##### DATASET EXTRACT

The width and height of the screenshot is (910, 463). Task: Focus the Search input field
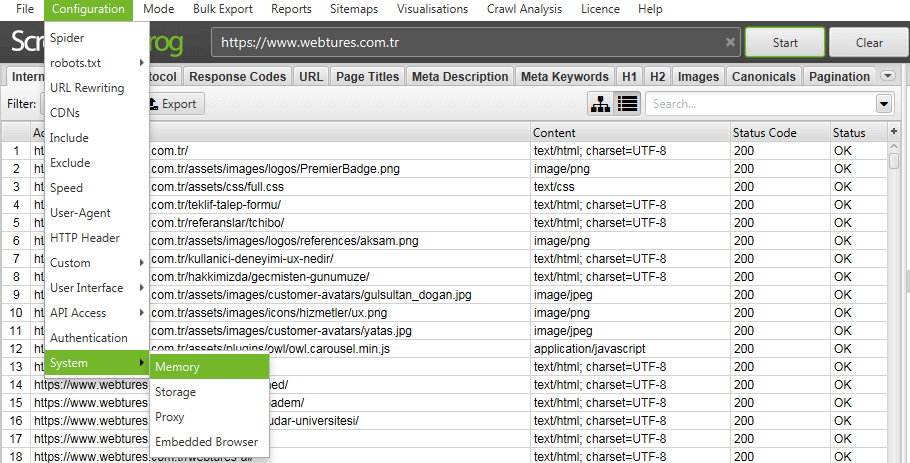tap(760, 104)
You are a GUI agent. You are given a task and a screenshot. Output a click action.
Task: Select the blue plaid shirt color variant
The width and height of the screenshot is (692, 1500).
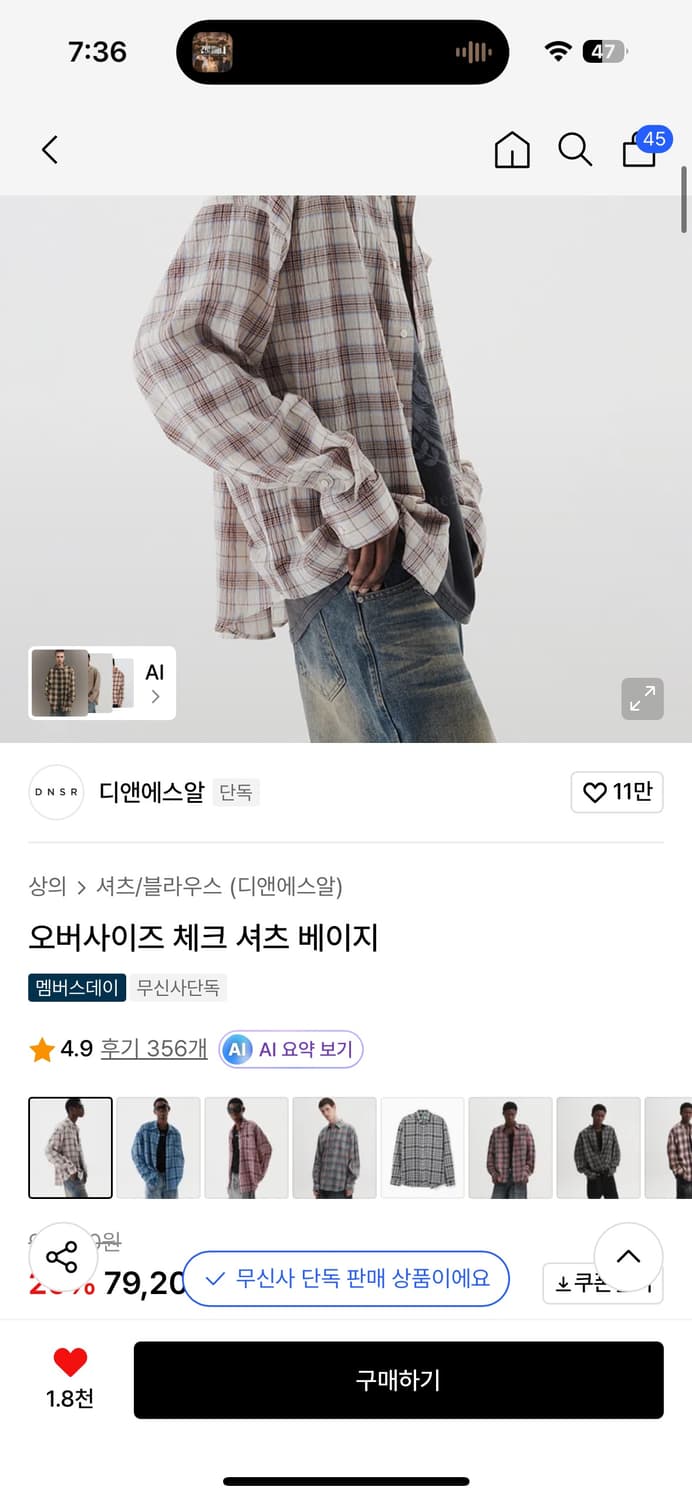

##########

EXERCISE DIRECTIONS:
Please count the lines in the records above that contain the word "height", and reply with the number only.

OUTPUT BELOW:
2